• [Excerpted text]:
▼

Shell seeks to invest in $2.4bn China refinery

 

Published: Wednesday, 24 May, 2006, 10:23 AM Doha Time

 

BEIJING: Royal Dutch Shell Plc, Europe’s second-largest oil company, said it’s in talks about investing in a 19.3bn-yuan ($2.4bn) oil refinery being built by China National Offshore Oil Corp in southern China.

 

Shell wants to invest in the refinery to integrate the facility with an adjacent $4.3bn chemical joint venture with China National Offshore, Lim Haw Kuang, chairman of Shell’s companies in China, said at Daya Bay in Nanhai, an area in the southern province of Guangdong.

 

Shell and China National Offshore, the nation’s third- largest oil company, started operating the petrochemical venture in Huizhou city in January.

▲

(Some records)

▼

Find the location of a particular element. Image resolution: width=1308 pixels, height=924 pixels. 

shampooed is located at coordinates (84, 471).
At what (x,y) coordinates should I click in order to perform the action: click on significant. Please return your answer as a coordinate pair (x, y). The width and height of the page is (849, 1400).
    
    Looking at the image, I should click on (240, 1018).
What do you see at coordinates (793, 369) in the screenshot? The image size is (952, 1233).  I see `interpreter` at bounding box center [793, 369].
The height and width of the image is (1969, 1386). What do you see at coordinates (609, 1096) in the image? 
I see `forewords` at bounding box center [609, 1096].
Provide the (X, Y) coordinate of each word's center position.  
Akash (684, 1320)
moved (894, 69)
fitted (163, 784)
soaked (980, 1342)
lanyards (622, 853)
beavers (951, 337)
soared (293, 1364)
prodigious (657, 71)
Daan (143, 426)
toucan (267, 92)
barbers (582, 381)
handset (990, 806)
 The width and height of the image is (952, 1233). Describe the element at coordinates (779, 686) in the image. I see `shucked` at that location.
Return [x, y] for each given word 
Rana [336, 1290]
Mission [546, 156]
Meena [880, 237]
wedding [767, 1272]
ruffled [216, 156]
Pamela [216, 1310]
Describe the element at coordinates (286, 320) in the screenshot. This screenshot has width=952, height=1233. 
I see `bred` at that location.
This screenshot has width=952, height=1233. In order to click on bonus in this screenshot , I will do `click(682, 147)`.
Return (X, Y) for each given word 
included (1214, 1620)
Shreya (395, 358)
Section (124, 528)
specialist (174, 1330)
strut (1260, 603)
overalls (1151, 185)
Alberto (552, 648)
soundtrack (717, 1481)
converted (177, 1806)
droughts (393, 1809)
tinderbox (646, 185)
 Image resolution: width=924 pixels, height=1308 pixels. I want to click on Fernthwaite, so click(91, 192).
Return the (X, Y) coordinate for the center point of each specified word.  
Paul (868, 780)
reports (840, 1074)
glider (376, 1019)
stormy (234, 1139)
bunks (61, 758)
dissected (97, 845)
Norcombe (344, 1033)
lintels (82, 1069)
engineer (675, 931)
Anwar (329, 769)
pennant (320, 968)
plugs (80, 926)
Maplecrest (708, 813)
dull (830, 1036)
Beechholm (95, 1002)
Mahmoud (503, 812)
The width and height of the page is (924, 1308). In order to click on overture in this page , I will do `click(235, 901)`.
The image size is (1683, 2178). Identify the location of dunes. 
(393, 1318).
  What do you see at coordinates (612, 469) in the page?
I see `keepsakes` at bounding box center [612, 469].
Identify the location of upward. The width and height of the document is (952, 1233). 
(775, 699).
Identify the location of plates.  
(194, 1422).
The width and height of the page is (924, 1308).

▲

• [Written tasks]:
**a)** Answer these questions from the article about Shell and the China refinery:
(i) What is the refinery's cost in yuan?
(ii) What position does Lim Haw Kuang hold?
(iii) In what month did the petrochemical venture start operating?
**b)** From the article about Shell and the China refinery, reproduce the passage that begins with the words containing "BEIJING: Royal Dutch" and ends with "city in January.".
**c)** Based on the article about Shell and the China refinery, say whether each statement agrees with it. For each, answer yes or no and quote the deciding words.
(i) China National Offshore is the nation's second-largest oil company.
(ii) The chemical joint venture next to the refinery is worth $4.3bn.
(iii) The petrochemical venture is located in Huizhou city.
Answer using only the text about Shell and the China refinery.

• [Worked solutions]:
**a)**
(i) 19.3bn yuan
(ii) Chairman of Shell’s companies in China
(iii) January

**b)**
BEIJING: Royal Dutch Shell Plc, Europe’s second-largest oil company, said it’s in talks about investing in a 19.3bn-yuan ($2.4bn) oil refinery being built by China National Offshore Oil Corp in southern China.

 

Shell wants to invest in the refinery to integrate the facility with an adjacent $4.3bn chemical joint venture with China National Offshore, Lim Haw Kuang, chairman of Shell’s companies in China, said at Daya Bay in Nanhai, an area in the southern province of Guangdong.

 

Shell and China National Offshore, the nation’s third- largest oil company, started operating the petrochemical venture in Huizhou city in January.

**c)**
(i) No: "the nation’s third- largest oil company"
(ii) Yes: "an adjacent $4.3bn chemical joint venture"
(iii) Yes: "the petrochemical venture in Huizhou city"